自我12歲之後,淺川姐姐再也沒有回來過,劉瀟瀟說她在長途汽車上見到了一個很像淺川的人,但是又不確定,我告訴她,瀟瀟,沒有陸淺川這個人了,她不見了,我的姐姐很早就不見了。劉瀟瀟在電話那頭沉默已久。
爸爸學會了抽菸,但他從不在家裡抽,連媽媽也不知道爸爸在偷偷的抽菸,我也只是在一天晚上,聞到那一陣嗆人的味道才知道的。我似乎從朦朧的煙霧中看到了姐姐,臉上還殘留着那個紅色的巴掌印,眼裡還是那樣的執着。

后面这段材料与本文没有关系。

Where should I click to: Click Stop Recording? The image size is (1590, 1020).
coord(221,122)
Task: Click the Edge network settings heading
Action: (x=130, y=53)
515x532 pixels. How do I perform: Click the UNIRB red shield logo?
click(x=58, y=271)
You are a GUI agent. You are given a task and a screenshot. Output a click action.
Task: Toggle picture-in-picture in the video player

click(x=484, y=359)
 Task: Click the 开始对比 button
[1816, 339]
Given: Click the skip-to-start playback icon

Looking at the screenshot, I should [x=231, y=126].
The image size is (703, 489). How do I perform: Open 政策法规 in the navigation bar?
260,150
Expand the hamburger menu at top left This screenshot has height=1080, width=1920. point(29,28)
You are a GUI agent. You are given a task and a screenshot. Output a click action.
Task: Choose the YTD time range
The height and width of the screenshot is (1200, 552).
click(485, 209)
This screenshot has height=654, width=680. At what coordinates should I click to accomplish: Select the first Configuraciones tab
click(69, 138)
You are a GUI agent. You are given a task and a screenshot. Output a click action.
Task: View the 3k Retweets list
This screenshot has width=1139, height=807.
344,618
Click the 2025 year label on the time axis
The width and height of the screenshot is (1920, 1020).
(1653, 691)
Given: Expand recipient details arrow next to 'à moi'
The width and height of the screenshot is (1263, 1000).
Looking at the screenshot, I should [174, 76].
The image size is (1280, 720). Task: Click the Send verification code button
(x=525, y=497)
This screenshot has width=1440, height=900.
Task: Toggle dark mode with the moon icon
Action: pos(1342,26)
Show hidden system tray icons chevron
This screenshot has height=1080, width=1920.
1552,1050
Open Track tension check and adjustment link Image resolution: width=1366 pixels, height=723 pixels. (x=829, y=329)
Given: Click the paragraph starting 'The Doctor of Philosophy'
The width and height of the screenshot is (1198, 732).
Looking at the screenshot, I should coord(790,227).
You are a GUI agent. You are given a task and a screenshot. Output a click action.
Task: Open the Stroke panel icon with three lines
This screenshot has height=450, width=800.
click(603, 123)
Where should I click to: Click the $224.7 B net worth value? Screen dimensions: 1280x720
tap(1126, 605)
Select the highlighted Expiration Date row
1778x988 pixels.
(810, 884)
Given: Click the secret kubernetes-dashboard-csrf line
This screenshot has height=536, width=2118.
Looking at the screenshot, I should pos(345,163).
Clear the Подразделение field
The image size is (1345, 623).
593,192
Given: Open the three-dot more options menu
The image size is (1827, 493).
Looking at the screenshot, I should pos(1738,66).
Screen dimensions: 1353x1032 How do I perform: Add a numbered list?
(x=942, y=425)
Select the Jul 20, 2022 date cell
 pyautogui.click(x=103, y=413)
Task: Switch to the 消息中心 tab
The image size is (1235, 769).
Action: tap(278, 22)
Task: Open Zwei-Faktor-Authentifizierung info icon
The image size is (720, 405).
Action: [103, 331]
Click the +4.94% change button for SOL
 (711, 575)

媽媽偷偷的拿錢去請私家偵探查姐姐的行蹤,她知道爸爸不讓她那麼做,但爸爸不知道有沒有發現媽媽的小動作,還是故意視而不見。但私家偵探拿了錢,卻沒有找到姐姐的行蹤,甚至是一點消息也沒有。
奶奶曾來過,她二話不說就打了媽媽,順手也打了爸爸,她氣憤的全身發抖,罵罵咧咧的,她說,你怎麼可以讓淺淺走了呢?她是你的女兒啊!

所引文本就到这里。